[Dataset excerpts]
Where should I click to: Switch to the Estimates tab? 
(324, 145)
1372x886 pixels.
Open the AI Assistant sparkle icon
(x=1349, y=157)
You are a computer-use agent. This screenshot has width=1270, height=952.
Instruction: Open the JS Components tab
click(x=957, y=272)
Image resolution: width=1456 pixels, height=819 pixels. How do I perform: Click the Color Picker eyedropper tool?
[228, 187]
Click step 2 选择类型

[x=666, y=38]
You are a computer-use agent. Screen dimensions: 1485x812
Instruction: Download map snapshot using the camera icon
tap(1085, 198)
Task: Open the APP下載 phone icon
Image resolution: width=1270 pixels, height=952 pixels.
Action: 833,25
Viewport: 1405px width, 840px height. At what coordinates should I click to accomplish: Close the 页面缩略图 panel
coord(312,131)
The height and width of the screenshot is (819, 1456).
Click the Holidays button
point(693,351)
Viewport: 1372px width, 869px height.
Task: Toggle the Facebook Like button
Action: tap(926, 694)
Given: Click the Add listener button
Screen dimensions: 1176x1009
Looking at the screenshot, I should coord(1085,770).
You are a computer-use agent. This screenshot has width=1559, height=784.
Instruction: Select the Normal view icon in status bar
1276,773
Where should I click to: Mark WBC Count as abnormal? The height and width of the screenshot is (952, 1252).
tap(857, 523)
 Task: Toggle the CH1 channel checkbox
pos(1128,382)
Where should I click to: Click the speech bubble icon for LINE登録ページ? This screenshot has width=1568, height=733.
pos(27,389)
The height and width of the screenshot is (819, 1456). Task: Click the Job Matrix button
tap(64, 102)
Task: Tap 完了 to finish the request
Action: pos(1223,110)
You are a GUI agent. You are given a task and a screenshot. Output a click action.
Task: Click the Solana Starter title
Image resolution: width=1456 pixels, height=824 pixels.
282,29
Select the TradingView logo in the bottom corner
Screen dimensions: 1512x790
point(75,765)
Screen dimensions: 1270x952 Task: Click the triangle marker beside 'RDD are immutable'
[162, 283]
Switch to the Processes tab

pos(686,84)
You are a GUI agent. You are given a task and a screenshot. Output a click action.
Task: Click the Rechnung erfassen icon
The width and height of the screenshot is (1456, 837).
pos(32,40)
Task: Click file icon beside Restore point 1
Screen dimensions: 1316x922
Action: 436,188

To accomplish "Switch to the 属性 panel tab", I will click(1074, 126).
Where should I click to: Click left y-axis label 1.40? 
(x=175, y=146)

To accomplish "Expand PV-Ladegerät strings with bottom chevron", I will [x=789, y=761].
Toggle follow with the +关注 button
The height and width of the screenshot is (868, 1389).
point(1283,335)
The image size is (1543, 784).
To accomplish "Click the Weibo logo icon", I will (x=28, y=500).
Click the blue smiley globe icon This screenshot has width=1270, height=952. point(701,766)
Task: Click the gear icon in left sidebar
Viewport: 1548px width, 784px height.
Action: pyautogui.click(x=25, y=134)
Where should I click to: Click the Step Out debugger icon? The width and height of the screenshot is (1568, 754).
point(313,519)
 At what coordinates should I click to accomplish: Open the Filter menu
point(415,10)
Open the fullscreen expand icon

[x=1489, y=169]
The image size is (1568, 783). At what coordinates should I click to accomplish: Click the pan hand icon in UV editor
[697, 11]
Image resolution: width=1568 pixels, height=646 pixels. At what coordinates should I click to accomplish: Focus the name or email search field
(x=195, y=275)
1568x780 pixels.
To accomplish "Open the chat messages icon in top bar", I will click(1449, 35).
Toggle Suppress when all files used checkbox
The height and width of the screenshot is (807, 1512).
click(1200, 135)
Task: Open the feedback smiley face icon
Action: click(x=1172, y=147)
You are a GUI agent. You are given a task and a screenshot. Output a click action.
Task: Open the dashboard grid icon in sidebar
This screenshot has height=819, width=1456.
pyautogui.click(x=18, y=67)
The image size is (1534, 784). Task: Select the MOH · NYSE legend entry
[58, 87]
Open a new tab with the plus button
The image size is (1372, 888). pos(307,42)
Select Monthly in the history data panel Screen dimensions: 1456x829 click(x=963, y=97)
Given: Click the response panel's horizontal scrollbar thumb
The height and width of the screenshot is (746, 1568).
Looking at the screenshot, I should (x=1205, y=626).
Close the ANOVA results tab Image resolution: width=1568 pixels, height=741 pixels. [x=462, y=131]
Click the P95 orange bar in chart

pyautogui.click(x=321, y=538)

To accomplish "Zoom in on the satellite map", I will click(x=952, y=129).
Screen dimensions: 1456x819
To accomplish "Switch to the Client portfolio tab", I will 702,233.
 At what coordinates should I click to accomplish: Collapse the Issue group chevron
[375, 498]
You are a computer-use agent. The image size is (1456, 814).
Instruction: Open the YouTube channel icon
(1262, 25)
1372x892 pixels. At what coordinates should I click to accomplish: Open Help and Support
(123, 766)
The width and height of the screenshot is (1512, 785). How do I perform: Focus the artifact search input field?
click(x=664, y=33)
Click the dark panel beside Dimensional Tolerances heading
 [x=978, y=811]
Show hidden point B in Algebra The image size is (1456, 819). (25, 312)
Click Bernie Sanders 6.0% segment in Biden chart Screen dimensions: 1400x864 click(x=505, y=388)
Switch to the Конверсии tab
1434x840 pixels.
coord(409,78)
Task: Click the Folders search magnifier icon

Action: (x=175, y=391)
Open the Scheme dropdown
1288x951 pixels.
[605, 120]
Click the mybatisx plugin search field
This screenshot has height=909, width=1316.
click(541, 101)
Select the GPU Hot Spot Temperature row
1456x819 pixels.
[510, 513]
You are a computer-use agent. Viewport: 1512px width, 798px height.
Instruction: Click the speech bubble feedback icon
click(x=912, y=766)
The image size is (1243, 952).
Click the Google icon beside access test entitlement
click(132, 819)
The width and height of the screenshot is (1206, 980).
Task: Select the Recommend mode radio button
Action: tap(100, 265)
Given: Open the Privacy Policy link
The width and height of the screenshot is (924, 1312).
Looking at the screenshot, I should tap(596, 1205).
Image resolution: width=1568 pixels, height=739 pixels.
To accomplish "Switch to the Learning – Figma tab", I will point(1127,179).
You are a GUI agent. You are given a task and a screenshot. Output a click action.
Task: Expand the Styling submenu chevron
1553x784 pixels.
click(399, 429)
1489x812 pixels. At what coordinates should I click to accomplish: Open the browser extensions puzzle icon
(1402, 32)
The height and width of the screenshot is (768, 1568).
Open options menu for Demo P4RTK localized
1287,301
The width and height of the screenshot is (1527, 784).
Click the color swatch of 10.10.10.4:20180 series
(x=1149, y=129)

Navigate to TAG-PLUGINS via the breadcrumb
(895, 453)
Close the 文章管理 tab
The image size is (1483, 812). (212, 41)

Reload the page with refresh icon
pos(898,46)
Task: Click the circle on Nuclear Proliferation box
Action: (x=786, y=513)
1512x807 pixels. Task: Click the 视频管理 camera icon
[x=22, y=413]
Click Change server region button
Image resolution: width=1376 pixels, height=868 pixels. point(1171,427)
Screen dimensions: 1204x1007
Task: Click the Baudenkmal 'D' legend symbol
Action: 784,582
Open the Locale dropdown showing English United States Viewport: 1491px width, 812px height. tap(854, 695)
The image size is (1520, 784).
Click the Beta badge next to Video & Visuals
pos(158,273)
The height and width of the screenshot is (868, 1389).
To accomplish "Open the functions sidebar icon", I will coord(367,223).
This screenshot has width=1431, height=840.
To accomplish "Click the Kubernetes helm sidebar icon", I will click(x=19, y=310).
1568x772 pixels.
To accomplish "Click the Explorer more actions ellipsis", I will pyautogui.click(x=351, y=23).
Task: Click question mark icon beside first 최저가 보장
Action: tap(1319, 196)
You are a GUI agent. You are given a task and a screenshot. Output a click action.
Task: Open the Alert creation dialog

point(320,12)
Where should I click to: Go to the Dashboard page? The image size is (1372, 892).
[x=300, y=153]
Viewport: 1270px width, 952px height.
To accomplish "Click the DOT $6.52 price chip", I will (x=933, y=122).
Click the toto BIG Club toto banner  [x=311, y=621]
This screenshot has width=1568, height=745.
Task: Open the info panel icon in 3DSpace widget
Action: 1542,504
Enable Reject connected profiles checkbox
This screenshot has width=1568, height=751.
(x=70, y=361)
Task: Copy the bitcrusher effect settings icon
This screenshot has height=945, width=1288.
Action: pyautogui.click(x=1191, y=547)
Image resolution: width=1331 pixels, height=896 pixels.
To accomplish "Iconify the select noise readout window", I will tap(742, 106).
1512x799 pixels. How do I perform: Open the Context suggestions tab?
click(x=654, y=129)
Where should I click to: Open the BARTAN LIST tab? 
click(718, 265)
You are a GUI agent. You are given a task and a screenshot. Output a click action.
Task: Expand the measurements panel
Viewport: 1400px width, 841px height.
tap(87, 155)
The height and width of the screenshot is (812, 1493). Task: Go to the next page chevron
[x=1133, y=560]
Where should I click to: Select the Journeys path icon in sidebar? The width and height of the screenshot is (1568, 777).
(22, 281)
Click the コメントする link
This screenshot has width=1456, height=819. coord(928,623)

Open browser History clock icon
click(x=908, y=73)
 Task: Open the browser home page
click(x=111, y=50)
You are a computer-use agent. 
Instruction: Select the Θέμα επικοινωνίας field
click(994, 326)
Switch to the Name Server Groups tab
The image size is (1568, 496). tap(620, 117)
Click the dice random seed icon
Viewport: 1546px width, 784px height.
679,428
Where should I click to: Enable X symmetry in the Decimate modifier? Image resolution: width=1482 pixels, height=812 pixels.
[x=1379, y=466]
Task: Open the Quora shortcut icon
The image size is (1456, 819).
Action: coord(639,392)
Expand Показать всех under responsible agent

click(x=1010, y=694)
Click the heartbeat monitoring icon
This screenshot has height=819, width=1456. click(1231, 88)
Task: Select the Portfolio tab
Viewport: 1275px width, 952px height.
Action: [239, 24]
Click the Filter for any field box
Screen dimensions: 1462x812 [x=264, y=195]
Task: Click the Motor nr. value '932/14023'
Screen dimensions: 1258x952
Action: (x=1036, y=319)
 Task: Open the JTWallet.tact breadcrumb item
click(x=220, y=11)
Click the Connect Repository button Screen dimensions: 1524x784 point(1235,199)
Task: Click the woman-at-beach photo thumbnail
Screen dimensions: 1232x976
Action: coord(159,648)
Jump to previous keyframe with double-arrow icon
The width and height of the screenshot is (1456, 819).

[EXERCISE DETAILS] From the entries above, extract every line where the word "dropdown" appears.

[ANSWER SPACE]
Open the Scheme dropdown
Open the Locale dropdown showing English United States Viewport: 1491px width, 812px height. tap(854, 695)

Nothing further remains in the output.